Langzaamaan worden we een beetje wakker en komt Pieter er achter waarom wij hier moeten staan. Drie dagen geleden landde ons vliegtuig op Turkse bodem. Voordat wij echter Turkije echt binnen mochten moesten wij eerst een visum kopen voor tien euro. Van de douane kregen wij een sticker in ons paspoort met stempel waarop de datum, plaats en het woord giriş (ingang) te lezen viel. Nu dat wij Turkije weer verlaten hebben wij weer een nieuwe stempel nodig waarop çıkış (uitgang) valt te lezen. Deze bureaucratische handeling hoeft op zich niet zo lang te duren, ware het niet dat er na ons

nog een nachttrein aankwam en dat er maar één mannetje stempels aan het zetten is, hij controleert de paspoorten ook nog eens erg goed. Om tien voor vijf krijgen wij eindelijk onze stempel. Omdat wij ongeveer als laatste in de rij stonden, kon de trein zo weer verder gaan, dachten wij. Toch stonden we nog een hele tijd stil, waarom is ons nooit duidelijk geworden. Pas om zeven uur vertrokken wij richting Bulgarije.
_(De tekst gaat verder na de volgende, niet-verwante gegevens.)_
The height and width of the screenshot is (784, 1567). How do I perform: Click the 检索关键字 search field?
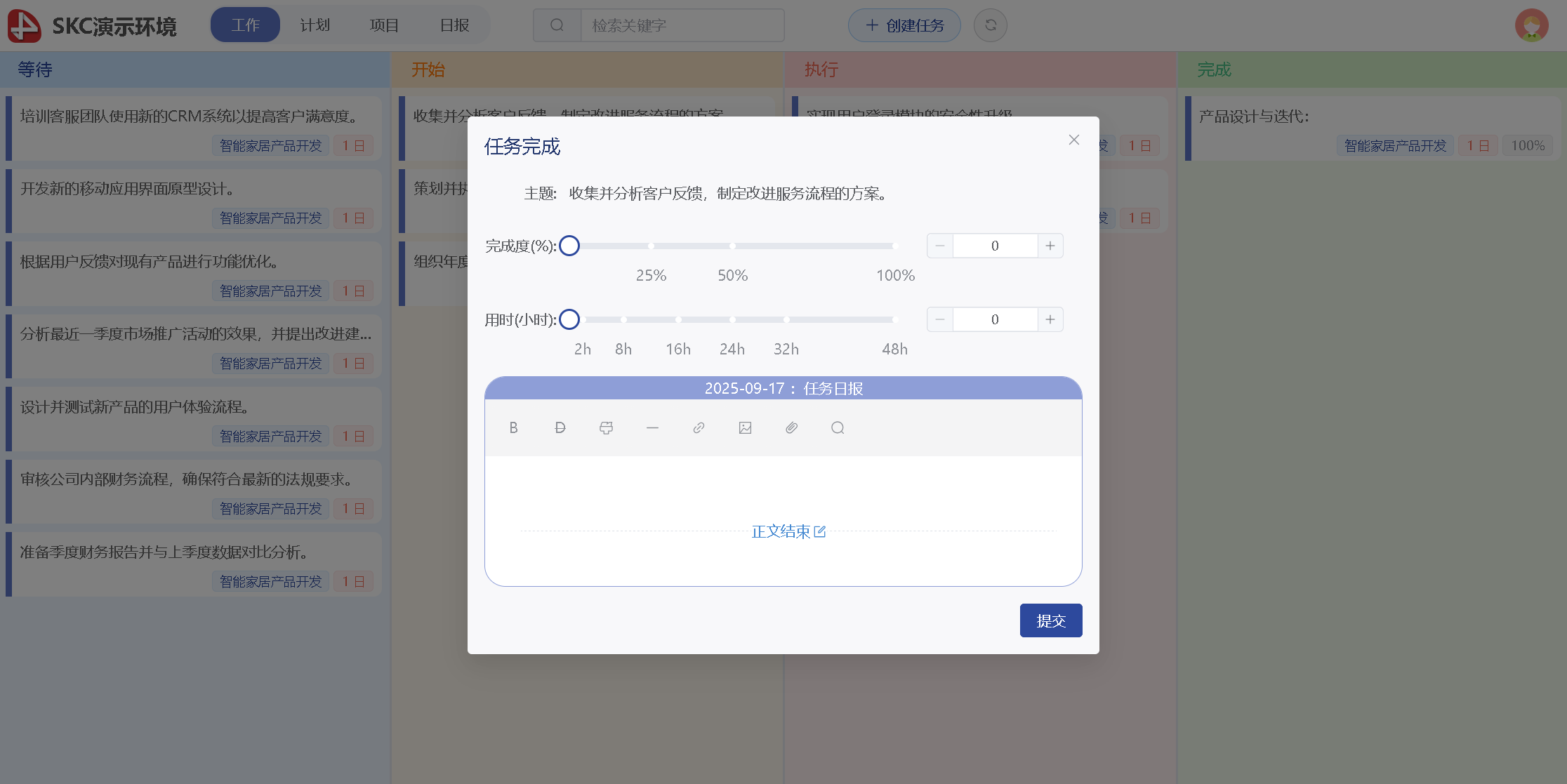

Toch waren wij nog steeds niet in Bulgarije. Hiervoor moesten wij eerst nog langs de Bulgaarse grens. Een half uur nadat we de Turkse grens verlieten kwamen we bij de Bulgaarse grens aan. Er wordt weer op onze deur geklopt:

Pasporte. Wederom is het voor ons een raadsel wat er moet gebeuren. Er gaat nu echter niemand van de trein en dus blijven ook wij zitten. Even later komt de douane eraan en neemt ons paspoort in beslag. Het zou een half uur duren, zeiden ze tegen onze Australische buurvrouw. Een uur later krijgen we het paspoort, inclusief Bulgaarse stempel, weer terug. Na anderhalf uur stil gestaan te hebben gaat de trein weer verder. Nu zijn we pas echt in Bulgarije.

In totaal deden we er dus zes uur over om in 2006 door het voormalig ijzeren gordijn Oost-Europa binnen te komen, een hele ervaring. Dit ben ik niet gewend, aangezien de binnengrenzen van de EU zijn afgeschaft en je zonder controle van het ene naar het andere land kan reizen. Binnen de EU merk je pas dat je in een ander land bent als er andere borden langs de weg staan met opschriften in een andere taal.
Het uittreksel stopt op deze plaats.